Son économie était essentiellement agricole. On y « fait » aussi de la vigne, on y ramasse les truffes et l'on se tourne aujourd'hui vers l'accueil touristique pour les amoureux de coins tranquilles où l'on sait encore jouer au jeu de paume. Mais la tranquillité de vie est un art difficile qui se pratique sans mollesse, ses habitants du Haut-Var, comme leurs voisins bas-alpins, ont su montrer leur attachement à la liberté lors des épisodes sensibles de leur histoire.
Paysage et histoire
Les moulins
Les céréales constituaient autrefois la base de l'alimentation et il fallait les moudre pour obtenir le fameux pain quotidien demandé au ciel. Des moulins à eau se sont implantés, parfois en batterie comme à Artignosc, près des petits cours d'eau, jamais sur le Verdon, il était trop violent . Le vent fournit une énergie plus difficile à canaliser. Les moulins à vent furent bâtis là où l'eau manquait. Régusse et Saint Julien le Montagnier en possèdent chacun deux qu'ils ont restaurés.
La truffe
Sauvage ou semi domestiquée, la truffe pousse au pied des chênes. On la trouve à l'aide d'un chien ou autrefois d'une truie dressée pour. On peut aussi observer le « brûlé » au pied des arbres, ou rien ne pousse, une mouche y vole, qui pond dans la truffe. La brouillade d'œufs aux truffes est connue mais vous pouvez aussi déposer une truffe dans votre panier d'œufs crus, elle leur communiquera sa saveur inimitable.
Le maquis
Le maquis du haut Var, constitué de chênes verts et de chênes kermès, de pins d'Alep et de genévriers cades dont on tire « l'onguent » qui soigne les brebis malades. Ces arbres et arbustes se sont adaptés pour supportent la canicule : le chêne vert par exemple s'en défend en produisant une sorte de cire qui limite l'évaporation de son eau. L'orée des bois se peuple de cistes et de romarins. Et tout grésille, bien sûr, du chant des cigales ivres de soleil.
Parole de berger
"Cette montagne, je l'aime, et puis, elle m'appartient un peu ! J'y viens depuis plus de vingt ans, et je la vois chaque jour différente, sans jamais m'en lasser ! Tous les ans au mois de mai, j'ai hâte de la retrouver. Je me demande toujours ce qui pourrait avoir changé. Les cabanes sont-elles en bon état ? Les chevreuils et les chamois sont-ils plus nombreux ? Lorsque début novembre il faut repartir, je suis vraiment triste. J'ai l'impression de quitter une amie ! Les "bêtes" aussi aiment cet endroit et je suis certain que si elles pouvaient parler, elles vous diraient comme moi ! J'aime les voir libres dans ces paturâges, se saisir de chaque chaque brin d'herbe, puis à la tombée du jour, regagner la couchade lorsqu'elles le désirent. Finalement, la seule ombre au tableau, c'est le loup !"
Alphonse

«Transhumance : migration périodique du bétail de la plaine, qui change de pacage en été et s'établit en montagne.» Si on s'en tenait à la stricte définition d'un dictionnaire, la transhumance n'aurait rien de passionnant. Mais heureusement, la vie et les traditions dépassent largement les mots. A cette première et aride définition, je préfère celle d'Alphonse Lopez : «La transhumance, c'est la poursuite de l'herbe.»

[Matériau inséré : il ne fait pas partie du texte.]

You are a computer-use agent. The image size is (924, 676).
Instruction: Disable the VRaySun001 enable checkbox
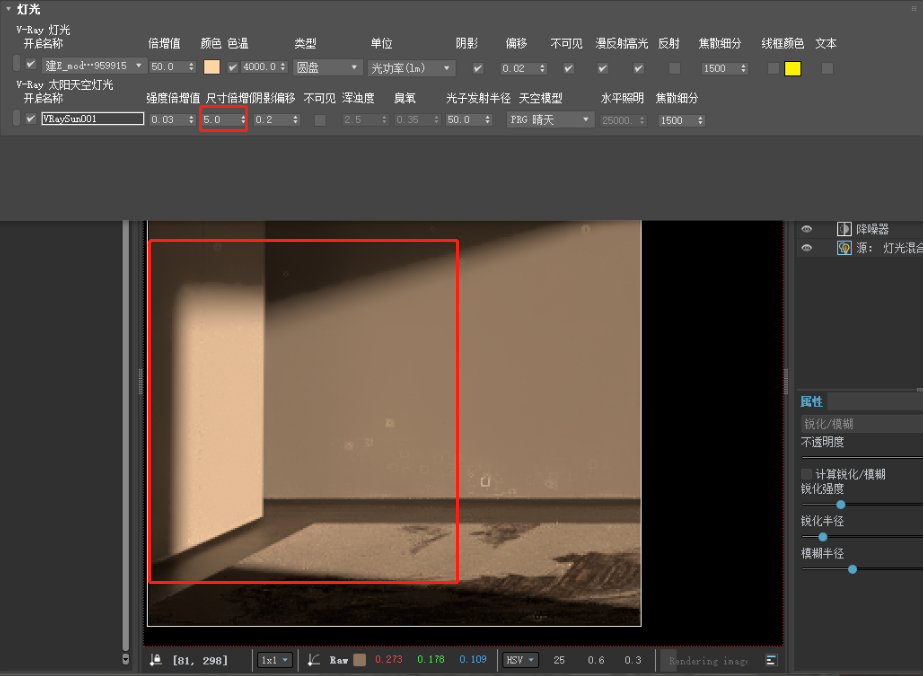[x=31, y=118]
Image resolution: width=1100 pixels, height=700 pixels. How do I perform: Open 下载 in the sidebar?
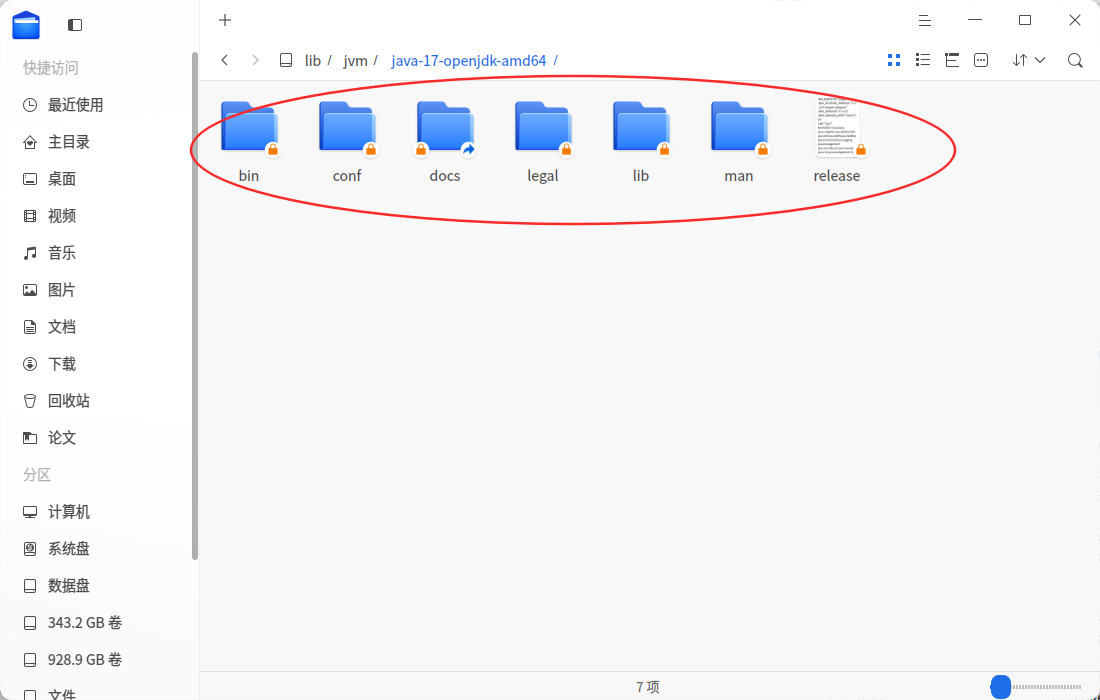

Il ne faut pas confondre transhumance et estivage. Cette dernière pratique est uniquement observée par les éleveurs des vallées montagnardes. Dès le printemps revenu, quand les premières chaleurs ont fait fondre la neige sur l'alpage et que l'herbe repousse plus drue encore, les troupeaux gagnent les prairies d'altitude protégées par les hauts sommets toujours enneigés. Une seule journée de marche est nécessaire pour que le troupeau gagne ses quartiers d'été. Souvent, les éleveurs se relayent pour le garder pendant que ceux qui sont restés dans la vallée s'occupent à rentrer le foin pour l'hiver.
Depuis les plaines et les arrière-pays de Provence, les troupeaux partent en direction des Alpes. Ceux qui passent l'hiver.